● TEXT SHOWN
In 1937, a dissipated F. Scott Fitzgerald facing, as always, financial troubles and fighting, as always, the bottle, came to Hollywood (MGM) to make money and revive his career. Often partnered with young writers, the result was a small amount of work that was, maybe, sometimes brilliant, but rarely usable screenwriting. Three years later, at the age of forty four, enervated Fitzgerald was dead of a heart attack.

One of the young writers that Fitzgerald was teamed up with is author Budd Schulberg (writer of the screenplay On The Waterfront amongst other notable movies). In The Disenchanted, Schulberg pens a roman a clef of his time with Fitzgerald in Hollywood, substituting young fictional screenwriter Shepard Stearn for himself and fictional author Manley Halliday and his wife-from-Pluto Jere for F. Scott and his wife-from-Pluto Zelda.

But Schulberg doesn't stop with just dissecting Fitzgerald's/Halliday's troubled time in Hollywood as, through flashbacks, he also recounts Fitzgerald's/Halliday's glory years and flameout with Zelda/Jere in the Roaring Twenties. If Fitzgerald's famous life and Hollywood's Golden Age in the thirties are your things, Schulberg's book is an enjoyable page-turner that weaves two fantastic early twentieth-century cultural narratives into one.

By the time Halliday/Fitzgerald hit Hollywood in 1937, his career, marriage and health were close to flatlining. While the studio's money was crazy good, $2000 per week (approximately $36,000 in 2021), Fitzgerald/Halliday's fragile ego and spirits, toggling back and forth between arrogance and insecurity, seemed to be further broken by Hollywood's unforgiving demand for "product." Authors were just another cog in the "studio system" that expected its writers to hit deadlines with assembly line regularity.

Schulberg excels at revealing the mindset and process of the studio system. In fictional studio head Victor Milgrim, subbing for MGM's head Louis B. Meyer, we meet a "self-made" man whose business talents include managing an insanely large organization and controlling, by alternating encouragement and threats, the sizable egos that report to him.

Milgrim is also trying to scrub the immigrant dirt off himself with custom-tailored suits, studied speech, over-stylized manners and, even, by hiring literary giants to write for him. Yet, all his new posh can slip away in a tense business conference where the old street fighter once again appears. Milgrim does have a respect for art and artists - that's partly why he all but pulled Manley/Fitzgerald out of the gutter - but he still wants to force art into his production schedule as, well, it's a business he's running after all.

● MATERIAL PROVIDED

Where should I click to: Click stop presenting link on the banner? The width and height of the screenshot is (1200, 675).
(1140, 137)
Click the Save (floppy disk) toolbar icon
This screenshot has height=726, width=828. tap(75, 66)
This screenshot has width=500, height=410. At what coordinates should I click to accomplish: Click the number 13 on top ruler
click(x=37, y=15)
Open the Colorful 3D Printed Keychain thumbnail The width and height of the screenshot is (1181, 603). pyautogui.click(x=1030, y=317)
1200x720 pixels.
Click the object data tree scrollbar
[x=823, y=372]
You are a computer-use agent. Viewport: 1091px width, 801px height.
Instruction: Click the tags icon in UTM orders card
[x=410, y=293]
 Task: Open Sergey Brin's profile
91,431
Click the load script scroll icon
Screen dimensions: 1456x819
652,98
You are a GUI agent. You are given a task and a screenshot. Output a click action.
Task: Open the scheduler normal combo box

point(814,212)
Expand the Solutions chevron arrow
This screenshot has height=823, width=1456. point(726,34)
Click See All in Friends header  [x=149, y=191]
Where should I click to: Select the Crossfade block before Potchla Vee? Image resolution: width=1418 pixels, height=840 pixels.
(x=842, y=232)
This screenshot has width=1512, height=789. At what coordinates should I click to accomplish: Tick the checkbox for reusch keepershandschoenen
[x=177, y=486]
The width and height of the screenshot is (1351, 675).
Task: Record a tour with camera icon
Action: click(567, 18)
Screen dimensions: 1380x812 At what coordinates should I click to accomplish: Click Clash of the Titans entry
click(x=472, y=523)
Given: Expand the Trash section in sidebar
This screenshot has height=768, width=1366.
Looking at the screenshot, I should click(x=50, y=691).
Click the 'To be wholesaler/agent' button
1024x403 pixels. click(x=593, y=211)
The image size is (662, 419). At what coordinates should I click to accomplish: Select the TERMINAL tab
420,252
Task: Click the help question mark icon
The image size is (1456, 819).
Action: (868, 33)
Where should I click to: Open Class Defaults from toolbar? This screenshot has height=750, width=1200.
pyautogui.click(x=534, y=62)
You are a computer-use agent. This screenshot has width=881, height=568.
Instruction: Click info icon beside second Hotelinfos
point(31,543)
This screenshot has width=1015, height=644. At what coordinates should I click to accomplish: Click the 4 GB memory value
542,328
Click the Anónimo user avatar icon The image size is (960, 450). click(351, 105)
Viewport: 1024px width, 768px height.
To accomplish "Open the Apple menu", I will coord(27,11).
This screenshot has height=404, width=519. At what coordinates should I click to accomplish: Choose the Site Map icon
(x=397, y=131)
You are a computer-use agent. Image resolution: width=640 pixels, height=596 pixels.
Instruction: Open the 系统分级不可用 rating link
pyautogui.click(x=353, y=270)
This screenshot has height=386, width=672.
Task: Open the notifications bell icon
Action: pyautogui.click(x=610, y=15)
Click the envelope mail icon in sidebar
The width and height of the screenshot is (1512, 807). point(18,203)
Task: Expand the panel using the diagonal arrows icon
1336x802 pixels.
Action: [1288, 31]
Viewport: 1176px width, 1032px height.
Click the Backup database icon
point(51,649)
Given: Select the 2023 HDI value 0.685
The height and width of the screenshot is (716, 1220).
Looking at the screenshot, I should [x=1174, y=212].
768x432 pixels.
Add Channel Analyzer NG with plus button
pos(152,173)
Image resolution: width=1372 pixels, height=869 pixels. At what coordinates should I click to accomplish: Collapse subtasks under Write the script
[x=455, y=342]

● WHAT THE TASK ASKS
Continue the review of Budd Schulberg's novel The Disenchanted, picking up after its final sentence about Milgrim forcing art into his production schedule.

● OUTPUT OF THE TASK
Manley/Fitzgerald, drunk more than half the time, off kilter from poorly managing his insulin for diabetes and flipping from extreme egotism to extreme self doubt minute by minute, is not the writer to give Milgrim on-demand art. So Milgrim and the studio system continually bodycheck manic-depressive Manley/Fitzgerald into a further downward spiral.

How did the golden-boy writer of the Roaring Twenties end up financially broke, mentally broken and desperately hawking himself to one of the dream factories? Halliday/Fitzgerald's own analysis, as penned by Schulberg, avers that he and Jere/Zelda never grew up as the money and fame of his early success allowed them to ride the twenties' wave of wealth and irresponsibility without doing the hard work of maturing his prodigious talent or controlling his and Jere's/Zelda's many vices.

Jere/Zelda might have been his "one love," but he would have sincerely been better off had he settled for number two. Her excessive drinking, drug use, partying, spending, philandering (yup), obsessive-compulsive behaviour and stunning negligence (including horribly indifferent and inconsistent parenting of their one child) greatly exceeded and exacerbated Fitzgerald's similar weaknesses. This was a man who needed to marry a responsible woman to manage his career and life, but instead he married a super enabler.

When it all came crashing down with the stock market in 1929, Jere/Zelda ended up in a series of expensive asylums as Halliday/Fitzgerald, whose writing was now out of favor with the Depression-era zeitgeist, struggled to pay all the bills (and pay off their debt accumulated in the twenties). He spent a good part of the thirties hawking uneven short stories to popular magazines. Though, these stories would introduce a generation of high-school students to his work several decades later.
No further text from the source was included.